Treatment for high-risk COVID-19 patients, vaccine news, research on health messaging

An industry-funded study found benefit with bamlanivimab plus etesevimab for high-risk ambulatory COVID-19 patients, the FDA noted a possible increased risk for Guillain-Barré syndrome with the Johnson & Johnson (Janssen) vaccine, and two studies looked at COVID-19 messaging for minority populations.
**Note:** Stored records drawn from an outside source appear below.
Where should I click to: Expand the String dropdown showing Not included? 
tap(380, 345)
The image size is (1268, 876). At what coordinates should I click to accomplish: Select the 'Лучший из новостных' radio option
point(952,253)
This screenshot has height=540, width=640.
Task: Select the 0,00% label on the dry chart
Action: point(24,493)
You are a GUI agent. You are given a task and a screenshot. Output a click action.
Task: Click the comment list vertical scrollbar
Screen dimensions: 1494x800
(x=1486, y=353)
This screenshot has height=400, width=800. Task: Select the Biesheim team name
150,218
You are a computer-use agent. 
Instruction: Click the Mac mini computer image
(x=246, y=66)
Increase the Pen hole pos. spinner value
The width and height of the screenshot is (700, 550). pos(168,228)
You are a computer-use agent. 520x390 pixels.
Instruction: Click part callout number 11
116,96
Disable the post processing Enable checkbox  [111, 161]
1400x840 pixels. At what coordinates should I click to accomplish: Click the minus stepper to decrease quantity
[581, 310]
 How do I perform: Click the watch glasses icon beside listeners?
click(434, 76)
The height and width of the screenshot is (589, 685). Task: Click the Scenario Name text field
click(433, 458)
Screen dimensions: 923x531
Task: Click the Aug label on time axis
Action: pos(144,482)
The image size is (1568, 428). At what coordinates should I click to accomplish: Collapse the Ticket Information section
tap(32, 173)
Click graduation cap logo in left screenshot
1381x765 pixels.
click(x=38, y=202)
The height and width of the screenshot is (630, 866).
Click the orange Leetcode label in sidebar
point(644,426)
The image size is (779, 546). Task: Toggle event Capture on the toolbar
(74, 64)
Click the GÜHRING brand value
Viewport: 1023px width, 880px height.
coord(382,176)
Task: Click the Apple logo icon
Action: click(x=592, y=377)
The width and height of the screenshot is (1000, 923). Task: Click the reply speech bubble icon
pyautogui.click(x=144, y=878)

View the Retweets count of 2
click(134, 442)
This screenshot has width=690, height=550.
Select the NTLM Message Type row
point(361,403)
In an industry-funded phase 3 trial, bamlanivimab plus etesevimab decreased COVID-19 hospitalization and death in ambulatory patients with mild to moderate COVID-19 who were at high risk for disease progression. Researchers randomly assigned 1,035 outpatients in the U.S. with mild or moderate COVID-19 (mean age, 53.8 years) to receive an infusion of bamlanivimab-etesevimab or placebo within three days of laboratory-confirmed diagnosis. Eleven of 518 patients (2.1%) in the treatment group had a COVID-19-related hospitalization or death from any cause at day 29 versus 36 of 517 patients (7.0%) in the placebo group (relative risk difference, 70%; P<0.001). Patients in the treatment group also had a greater reduction from baseline in log viral load than those who received placebo. Ten patients died in the placebo group, nine of COVID-19-related causes, while no patients died in the treatment group. The results of the study, which was funded by Eli Lilly, were published July 14 by the New England Journal of Medicine. The authors concluded that their results “show the clinical benefit of early testing for SARS-CoV-2 infection coupled with prompt intervention with neutralizing antibody therapy in high-risk ambulatory patients,” as well as provide context for the FDA's recent emergency use authorization for this drug combination in this group.

The FDA announced revisions to the vaccine recipient and vaccination provider fact sheets for the Johnson & Johnson (Janssen) COVID-19 vaccine on July 13, noting an increased risk for Guillain-Barré syndrome (GBS). An analysis of data from the Vaccine Adverse Event Reporting System found 100 preliminary reports of GBS after administration of about 12.5 million doses. Ninety-five cases required hospitalization, and one patient died. The FDA said that the data suggest a relationship between the Janssen vaccine and GBS but that causality cannot be determined and stressed that the benefits of vaccination “clearly outweigh” the risks.

Finally, two studies looked at communication with patients on COVID-19 prevention, including in minority groups. A randomized clinical trial published in JAMA Network Open on July 14 looked at whether messages delivered by physicians improved knowledge and preventive behaviors in 18,223 adults who self-identified as Black (n=9,168) or White (n=9,055) and had less than a college education. The researchers also evaluated whether targeting messages to the Black community affected impact. The trial was performed from Aug. 7 to Sept. 6, 2020, and video messages were delivered by a Black or White physician. Those in control groups saw three videos on generic health topics, while those in treatment groups saw videos related to COVID-19, with one video in one treatment group addressing racial disparities. The control and intervention groups were also randomly assigned to watch one of two statements from the American Medical Association on either structural racism or drug price transparency.

Participants in the intervention groups had smaller gaps in COVID-19 knowledge (incidence rate ratio [IRR], 0.89; 95% CI, 0.87 to 0.91) and more demand for COVID-19 information (IRR, 1.05; 95% CI, 1.01 to 1.11) and were more willing to pay for a face mask (difference, $0.50; 95% CI, $0.15 to $0.85). No difference in effects was seen by race or in different intervention groups. The authors concluded that a physician messaging campaign effectively increased COVID-19 knowledge, information seeking, and self-reported protective behaviors in this diverse group of patients and that both Black and White physicians engendered high levels of trust. They called for more studies to determine whether such interventions affect clinical outcomes. An accompanying editorial noted that the study was done before COVID-19 vaccines were widely available and that the findings could have implications for increasing vaccine uptake.

Another study in JAMA Network Open, meanwhile, found that efforts to decrease vaccine hesitancy among Black and Latinx patients must acknowledge their perspectives. In 13 group and individual interviews in New Jersey conducted between Nov. 19, 2020, and Feb. 5, 2021, researchers asked 111 Black and Latinx participants about their experiences during the pandemic and their thoughts on mitigation, COVID-19 testing, and vaccines. The results were published July 15. High rates of information seeking, mitigation behaviors, and testing were reported, and vaccine skepticism was also high. Participants were concerned that COVID-19 vaccines had been developed too quickly and were worried about short- and long-term adverse events. They also wanted more information about vaccine effectiveness, specifically in their own communities. Black patients expressed distrust of the government and of health care systems and concerns about racism and medical experimentation. “Our findings should serve as a cautionary note to decision makers who would simply provide reassurance or dismiss wariness about the COVID-19 vaccine among communities of color as owing to lack of knowledge,” the authors wrote. “Instead, we illustrate the need for clear, transparent information sharing and community-engaged strategies that can facilitate informed choices.”